ASTRO 2020: High-Dose Iodine-131 Ablation for High-Risk Thyroid Cancer
Posted: Monday, November 16, 2020
Even patients with differentiated thyroid carcinoma who have adverse high-risk pathologic features may be successfully treated after surgery with adjuvant high-dose iodine-131 ablation, results of a retrospective analysis indicate. Furthermore, two preparation techniques for ablation—thyroid hormone withdrawal and thyrotropin-alpha—seemed to work equivalently well. Robert S. Kwon, MD, of the University of California Los Angeles, and colleagues discovered.

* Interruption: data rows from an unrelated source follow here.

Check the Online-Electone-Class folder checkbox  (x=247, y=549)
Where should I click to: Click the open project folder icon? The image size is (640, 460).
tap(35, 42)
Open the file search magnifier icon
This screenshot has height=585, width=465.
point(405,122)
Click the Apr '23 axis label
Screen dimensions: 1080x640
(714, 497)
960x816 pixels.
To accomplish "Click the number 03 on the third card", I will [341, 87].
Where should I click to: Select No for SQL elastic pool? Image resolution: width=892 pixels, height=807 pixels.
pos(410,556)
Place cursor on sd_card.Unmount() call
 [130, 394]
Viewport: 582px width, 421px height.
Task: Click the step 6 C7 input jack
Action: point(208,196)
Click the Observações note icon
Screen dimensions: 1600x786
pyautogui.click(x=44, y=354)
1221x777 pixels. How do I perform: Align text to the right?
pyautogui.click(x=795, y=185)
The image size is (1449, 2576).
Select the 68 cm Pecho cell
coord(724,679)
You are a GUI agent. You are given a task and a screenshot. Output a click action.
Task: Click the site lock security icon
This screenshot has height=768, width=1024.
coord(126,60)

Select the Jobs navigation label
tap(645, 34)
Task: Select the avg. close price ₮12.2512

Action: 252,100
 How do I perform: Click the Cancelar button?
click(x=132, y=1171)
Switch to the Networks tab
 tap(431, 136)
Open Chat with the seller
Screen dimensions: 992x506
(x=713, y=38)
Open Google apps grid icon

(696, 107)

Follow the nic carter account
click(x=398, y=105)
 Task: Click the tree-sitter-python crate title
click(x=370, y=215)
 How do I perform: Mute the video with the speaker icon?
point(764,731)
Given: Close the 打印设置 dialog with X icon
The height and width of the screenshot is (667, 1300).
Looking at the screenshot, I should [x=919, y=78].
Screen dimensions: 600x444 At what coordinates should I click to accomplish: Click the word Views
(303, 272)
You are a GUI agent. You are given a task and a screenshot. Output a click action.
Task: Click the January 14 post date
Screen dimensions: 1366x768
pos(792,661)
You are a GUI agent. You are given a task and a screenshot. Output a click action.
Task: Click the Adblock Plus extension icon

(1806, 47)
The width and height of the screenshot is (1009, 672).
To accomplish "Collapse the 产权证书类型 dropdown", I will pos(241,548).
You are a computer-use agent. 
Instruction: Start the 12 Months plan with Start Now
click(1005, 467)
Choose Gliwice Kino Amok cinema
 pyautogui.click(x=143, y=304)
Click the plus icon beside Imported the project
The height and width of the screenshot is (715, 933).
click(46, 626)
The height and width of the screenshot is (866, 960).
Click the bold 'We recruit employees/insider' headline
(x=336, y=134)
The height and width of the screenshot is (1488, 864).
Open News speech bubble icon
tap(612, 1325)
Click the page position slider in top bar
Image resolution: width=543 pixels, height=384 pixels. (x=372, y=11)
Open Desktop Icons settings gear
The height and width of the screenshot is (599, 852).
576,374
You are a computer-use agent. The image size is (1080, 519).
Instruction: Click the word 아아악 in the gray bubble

The investigators found that of 142 patients with stage I to IV papillary and follicular thyroid carcinomas, 119 (84%) achieved complete ablation after one treatment of high-dose iodine-131, and another 18 (13%) achieved it after two treatments. They reported their results during the virtual edition of the 2020 Annual Meeting of the American Society for Radiation Oncology (ASTRO; Abstract 3937).
“There was no significant difference in the use of either preparation technique, thyroid hormone withdrawal vs. thyrotropin-alpha (P = .87) independent of the number of ablative treatments,” reported Dr. Lee and his team. In terms of the iodine, patients receiving one and two treatments had, on average, doses of 135 mCi and 293 mCi, respectively. Five patients (3%) received three treatments but did not meet complete ablation criteria nonetheless. In such cases, other novel systemic therapies might be attempted, the researchers stated.
The patient cohort had a variety of pathologic features that made their disease high risk. These features included primary tumor size > 4 cm, macroscopically multifocal disease, extrathyroidal extension, high-risk histologic variants, lymphovascular invasion, regional nodal metastases, and positive surgical margins.
Disclosure: The study authors reported no conflicts of interest.